TASK INSTRUCTIONS =>
Retype all of the entries word for word.

|---|

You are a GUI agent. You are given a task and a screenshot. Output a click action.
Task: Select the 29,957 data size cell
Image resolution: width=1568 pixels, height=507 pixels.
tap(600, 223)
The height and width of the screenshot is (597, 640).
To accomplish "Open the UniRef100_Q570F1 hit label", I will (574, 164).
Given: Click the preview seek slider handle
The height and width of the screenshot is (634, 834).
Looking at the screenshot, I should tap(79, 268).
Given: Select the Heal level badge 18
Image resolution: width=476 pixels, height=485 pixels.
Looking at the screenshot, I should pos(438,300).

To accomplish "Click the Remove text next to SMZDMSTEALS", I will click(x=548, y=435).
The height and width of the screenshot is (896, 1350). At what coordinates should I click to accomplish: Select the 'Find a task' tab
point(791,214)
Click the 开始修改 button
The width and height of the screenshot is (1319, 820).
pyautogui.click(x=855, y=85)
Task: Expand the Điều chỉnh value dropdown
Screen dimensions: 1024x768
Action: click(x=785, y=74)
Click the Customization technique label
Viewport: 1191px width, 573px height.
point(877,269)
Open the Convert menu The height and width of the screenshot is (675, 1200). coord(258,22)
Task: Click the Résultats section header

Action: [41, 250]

|---|

OUTPUT FOR THIS TASK =>
You are a GUI agent. You are given a task and a screenshot. Output a click action.
Task: Select the 29,957 data size cell
Image resolution: width=1568 pixels, height=507 pixels.
tap(600, 223)
The height and width of the screenshot is (597, 640).
To accomplish "Open the UniRef100_Q570F1 hit label", I will (574, 164).
Given: Click the preview seek slider handle
The height and width of the screenshot is (634, 834).
Looking at the screenshot, I should tap(79, 268).
Given: Select the Heal level badge 18
Image resolution: width=476 pixels, height=485 pixels.
Looking at the screenshot, I should pos(438,300).

To accomplish "Click the Remove text next to SMZDMSTEALS", I will click(x=548, y=435).
The height and width of the screenshot is (896, 1350). At what coordinates should I click to accomplish: Select the 'Find a task' tab
point(791,214)
Click the 开始修改 button
The width and height of the screenshot is (1319, 820).
pyautogui.click(x=855, y=85)
Task: Expand the Điều chỉnh value dropdown
Screen dimensions: 1024x768
Action: click(x=785, y=74)
Click the Customization technique label
Viewport: 1191px width, 573px height.
point(877,269)
Open the Convert menu The height and width of the screenshot is (675, 1200). coord(258,22)
Task: Click the Résultats section header

Action: [41, 250]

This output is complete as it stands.